*** Opening DATASET ENTRIES ***
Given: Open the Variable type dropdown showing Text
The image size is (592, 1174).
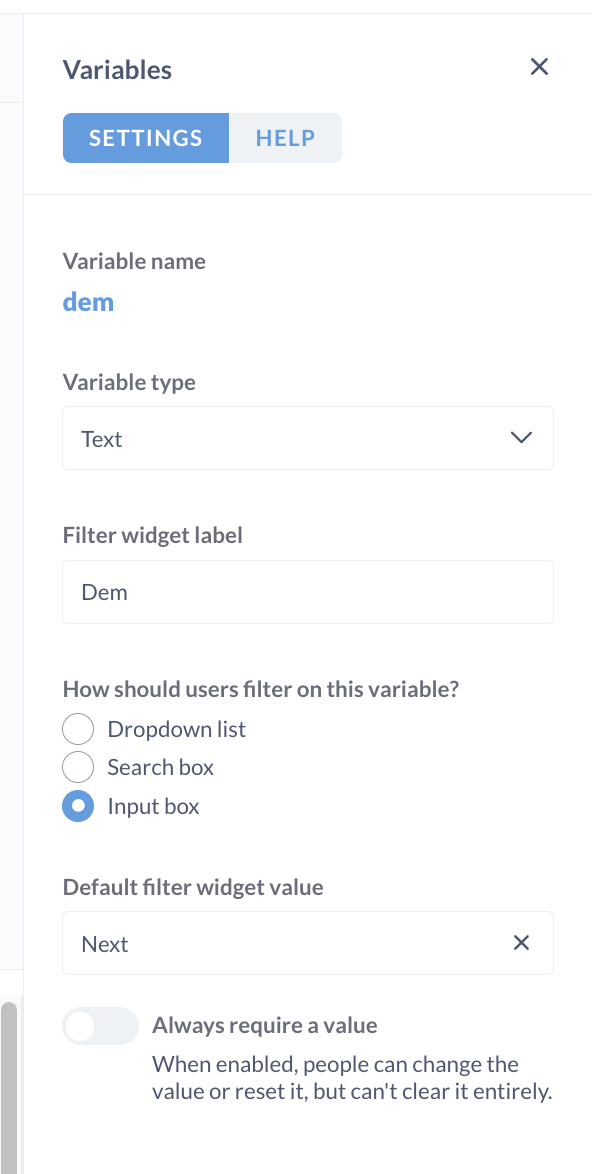Looking at the screenshot, I should [308, 438].
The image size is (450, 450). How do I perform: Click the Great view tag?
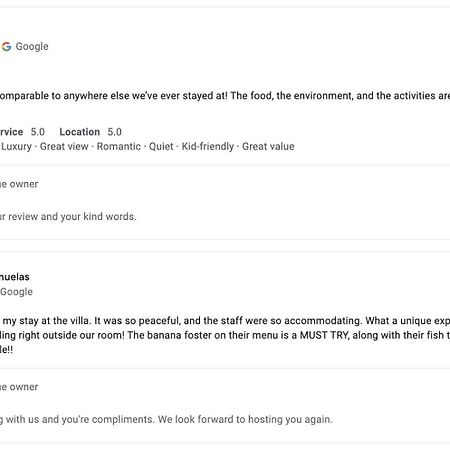click(64, 146)
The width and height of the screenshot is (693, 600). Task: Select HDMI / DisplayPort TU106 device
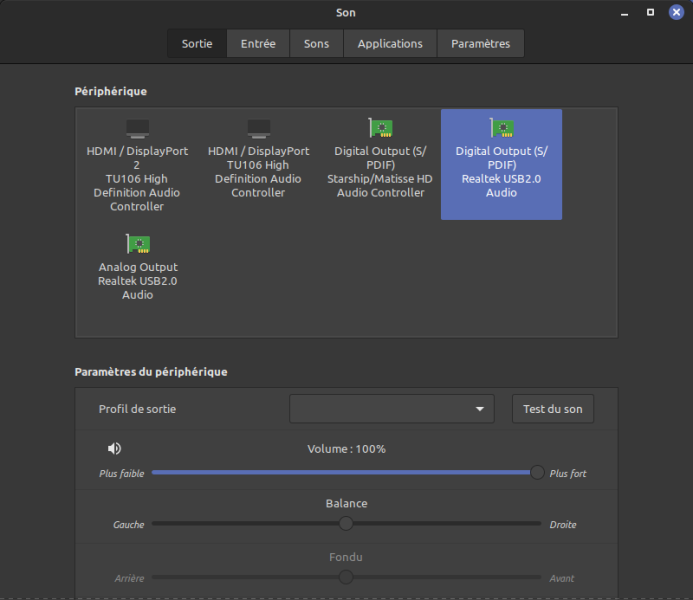pyautogui.click(x=258, y=160)
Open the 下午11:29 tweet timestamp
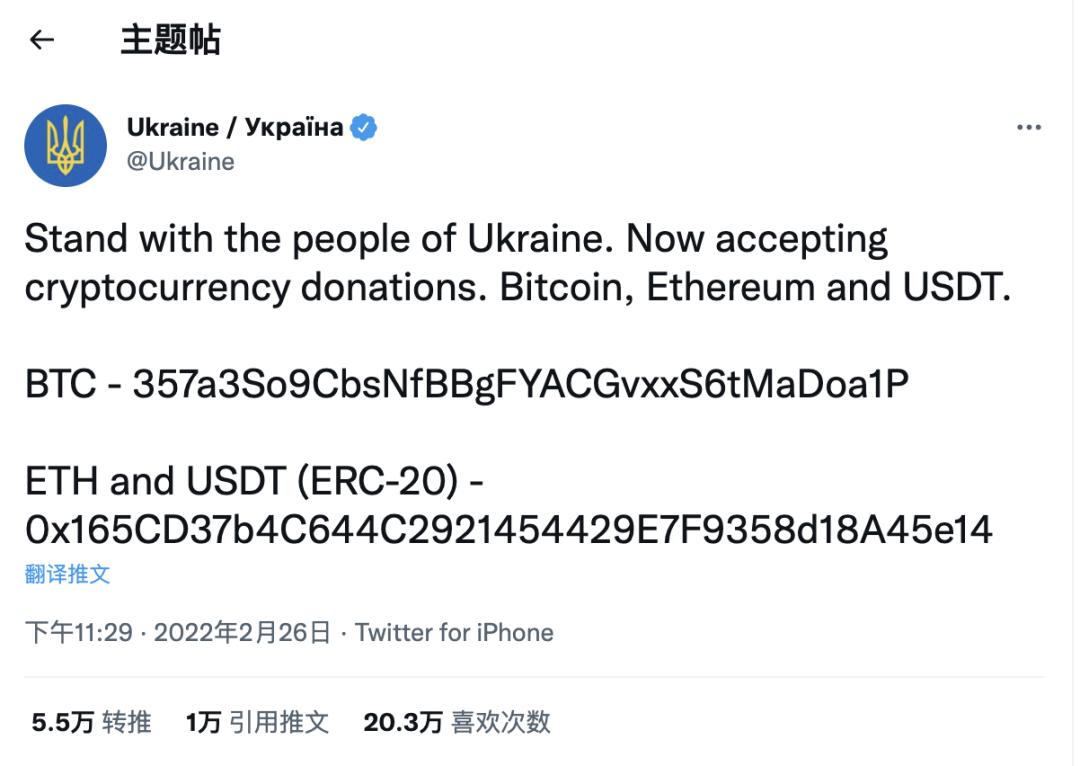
*** Closing DATASET ENTRIES ***
YOUR OBJECTIVE: Above are the records; transcribe them exactly without the pictures.

RESPONSE TO THIS EXERCISE:
Given: Open the Variable type dropdown showing Text
The image size is (592, 1174).
Looking at the screenshot, I should [308, 438].
The image size is (450, 450). How do I perform: Click the Great view tag?
click(64, 146)
The width and height of the screenshot is (693, 600). Task: Select HDMI / DisplayPort TU106 device
pyautogui.click(x=258, y=160)
Open the 下午11:29 tweet timestamp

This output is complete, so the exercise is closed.